The present disclosure generally relates to appliances, and more particularly to a water heater storage tank that contains a phase change material.
The typical water heater generally comprises an electric resistance element as the primary heater. Such systems tend to consume large amounts of energy and are not energy efficient. As an alternative to less efficient water heating systems “hybrid” heating systems have been introduced. A hybrid water heater generally refers to a heat pump that includes an additional heating element as an auxiliary heater. The term “hybrid” generally refers to any number of heating configurations, such as gas electric or heat pumps. As an example, a “hybrid” system could include an electric heat pump that utilizes relatively low amounts of power, such as for example approximately 1500 watts, that is supplemented with, or uses an electric resistance element as an auxiliary heater. Such an electric resistance element can utilize approximately 3000-4500 watts. Heat pump water heaters produce heat very efficiently, but very slowly. A typical heat pump water heater might move approximately two watts of heat for every one watt of electrical power when heating water slowly. When the demand for hot water increases, the heat pump cannot meet the high heating demand and the heat pump is supplemented by resistive heat, which generally only produces approximately one watt of heat for every watt of electrical power used. To avoid the need for resistance heat, a larger water tank can be used to store additional hot water, but this increases cost and requires more space than is available in many houses.
Currently, when a consumer runs out of hot water, one option is to turn up the water temperature. A higher temperature may require a lower percentage of hot water when taking a shower or bath, and thus reduce the hot water demand. However, the increase in the hot water temperature setting will increase energy use and cost.
Storing heat in a phase change material (“PCM”) can allow a water heater to produce a higher percentage of the heat using the heat pump, because more heat is stored and is ready for high demand periods. A phase change material is a material that is in a solid phase at low temperatures and a liquid phase at higher temperatures. An exemplary phase change material is PureTemp™, developed by Entropy Solutions of Minneapolis, Minn. As the phase change material is heated, its temperature increases until it reaches its melting temperature. At its melting temperature, the phase change material remains in the solid phase while it absorbs a fixed amount of heat, generally understood as the “latent heat of fusion.” Once the phase change material absorbs the fixed amount of heat, the phase change material changes phase from solid to liquid. As heat is removed from the phase change material, its temperature decreases until the phase change material's melting temperature is reached. The phase change material remains in the liquid phase until it releases an amount of heat equal to the latent heat of fusion. As the phase change material continues to lose heat, it changes from the liquid to solid phase. The phase change material can store relatively large amounts of heat without having to be heated to high temperatures. The storage of heat in a water heater or storage unit using a phase change material allows the size of the water heater to be reduced, which reduces heat loss and promotes energy savings.

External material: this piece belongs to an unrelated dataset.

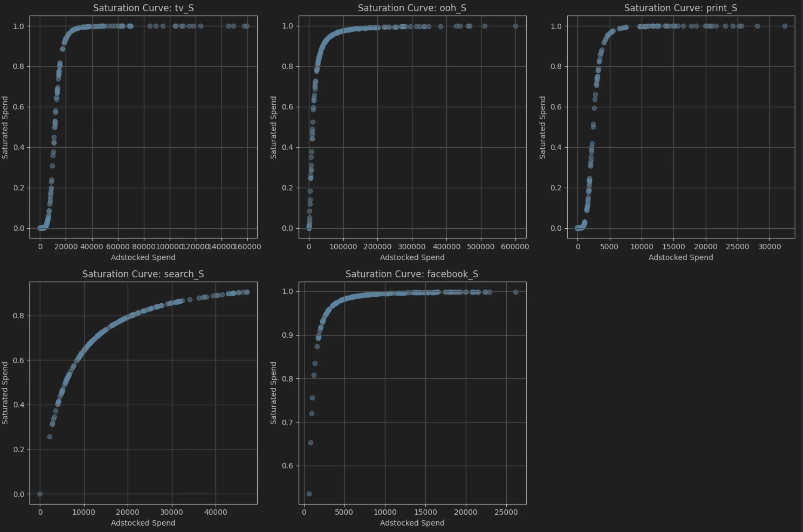Click the origin data point in search_S plot

click(40, 494)
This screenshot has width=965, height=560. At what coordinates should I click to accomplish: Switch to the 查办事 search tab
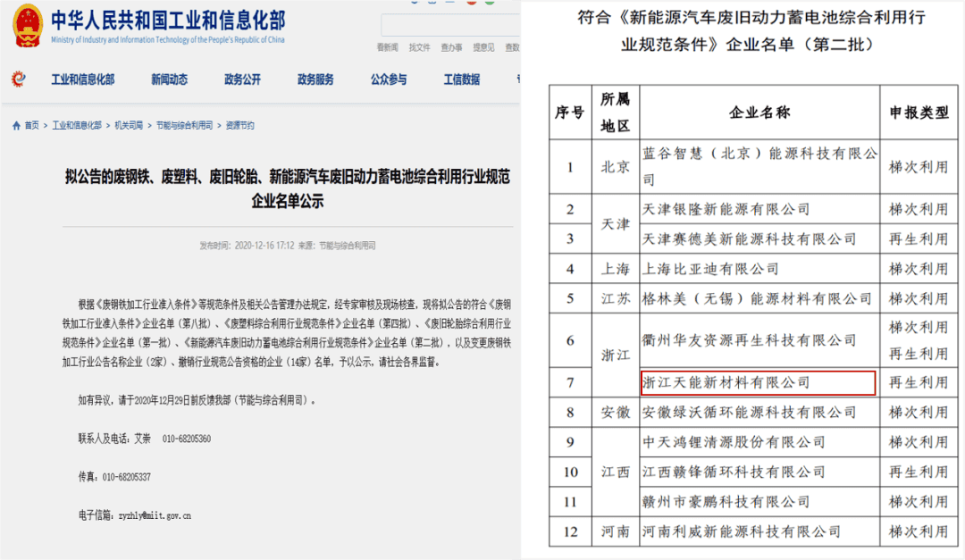[x=450, y=46]
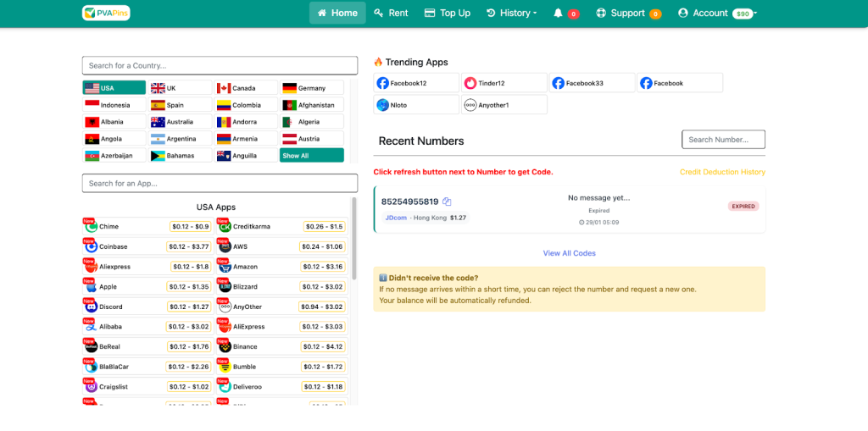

However, in a situation such as a water storage unit, the phase change material needs to be held in containers that provide a large heat transfer surface area and a large heat transfer coefficient between the container and the water. The arrangement of the phase change material within the cylinder is important in order to prevent the water from bypassing the phase change material, which would reduce the ability and effectiveness of the phase change material to heat the water in the water storage unit.
Low energy use is an important attribute in the design and purchase of appliances. A small exterior volume is important in the purchase of a water heater. Many water heaters are stored in closets with limited volume. A smaller volume or sized water heater will allow the heater to fit in a larger percentage of houses. It would be advantageous to effectively transfer heat from a phase change material to the water and increase the energy storage density for a given size tank or footprint, and water storage temperature.
A potential problem in using phase change material in a water heater is its combination with the resistance or resistive element that is used to heat the water in a water heater. If the resistive element comes in contact with the phase change material, or the container therefor, damage can occur. Thus, the phase change material in a water heater storage tank needs to be kept away from the resistive heater to prevent damage to the phase change material and heater. It is also necessary to prevent damage to the phase change material in the event of a water leak.
Accordingly, it would be desirable to provide a system that addresses at least some of the problems identified above.